I admit I was feeling unnecessarily exasperated when my aunt asked me to help in the kitchen when I was in the middle of wasting my time on the internet. Today we sat on the kitchen floor on scattered newspapers cutting open the jackfruit that’s been ripening in the back of the car for the past week. Its rind is a rainforest green with conical spines that make it nice enough to touch but cumbersome to hold. I watched my aunt oil the knife as she tells me to put on plastic gloves. As its pungent aroma, not unlike the notorious durian’s, fills the kitchen my aunt tells me a story I’ve heard before.
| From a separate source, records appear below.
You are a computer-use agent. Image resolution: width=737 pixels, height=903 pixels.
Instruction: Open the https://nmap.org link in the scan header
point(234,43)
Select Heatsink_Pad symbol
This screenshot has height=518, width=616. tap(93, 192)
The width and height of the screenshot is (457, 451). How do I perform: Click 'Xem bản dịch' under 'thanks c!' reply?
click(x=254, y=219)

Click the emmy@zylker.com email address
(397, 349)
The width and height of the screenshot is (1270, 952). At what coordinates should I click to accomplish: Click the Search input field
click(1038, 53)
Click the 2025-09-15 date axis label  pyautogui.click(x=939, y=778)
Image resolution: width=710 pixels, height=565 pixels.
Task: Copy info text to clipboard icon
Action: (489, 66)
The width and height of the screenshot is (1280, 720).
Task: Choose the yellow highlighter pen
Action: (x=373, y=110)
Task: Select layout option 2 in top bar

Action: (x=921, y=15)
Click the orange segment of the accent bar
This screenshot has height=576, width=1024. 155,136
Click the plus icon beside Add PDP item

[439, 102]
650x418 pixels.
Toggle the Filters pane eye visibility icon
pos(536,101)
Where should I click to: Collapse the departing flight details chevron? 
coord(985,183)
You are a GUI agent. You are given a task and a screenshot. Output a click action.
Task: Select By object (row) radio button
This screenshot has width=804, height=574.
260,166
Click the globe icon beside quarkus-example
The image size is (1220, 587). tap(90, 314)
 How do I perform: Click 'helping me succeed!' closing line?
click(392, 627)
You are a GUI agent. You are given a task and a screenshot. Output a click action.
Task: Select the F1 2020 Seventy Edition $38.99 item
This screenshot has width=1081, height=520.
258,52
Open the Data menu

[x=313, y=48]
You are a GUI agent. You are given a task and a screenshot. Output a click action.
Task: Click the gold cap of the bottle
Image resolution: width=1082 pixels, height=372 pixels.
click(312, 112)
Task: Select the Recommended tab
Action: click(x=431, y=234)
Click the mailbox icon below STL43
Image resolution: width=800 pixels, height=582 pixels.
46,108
“Once my friends and I brought jackfruit into the office to share with the others. We’d worked hard to pick enough of the fruit for everyone to taste because it’s rare that any one person has the time to do so. It smelled so sweet and ripe to us, but… the Americans complained to the boss about the smell. We were never allowed to bring it in again.”

She paused to pop a piece of jackfruit in her mouth. “This is one of the good ones.”

I have always been bewildered at the way fruit hides its bounty behind thorns and bitterness and layers of inedible parts. My aunt hands me a large cross section that looks like an alien planet to start off with. I fumbled for the golden flesh of the fruit between the folds of their white walls. The fruit secretes a white, gluey substance that sticks my gloved fingers together, making the fumbling even harder to do. Each yellow bulb has a chestnut-like seed that easily slides out with a small, gentle pinch. Bracing the rind, I peeled off the bulbs and placed them in the large ceramic bowl in the center of the floor. I work as diligently and as quickly as my hands let me.

Time passes slowly with the tedious work. My aunt asks me about my schoolwork, my siblings, my mother, my boyfriend, how I’m handling all the paperwork of adulthood. My answers are stunted and almost insufficient because I’m not used to anyone else but me caring about these things. I work faster.

We are nearly done excavating the fruit. Many of the folds of my gloves are stuck together as I sift through the ruins and remains of rind, broken yellow flesh, and round seeds to make sure I didn’t miss anything. I finally pop a bulb of jackfruit in my own mouth and taste something close to home.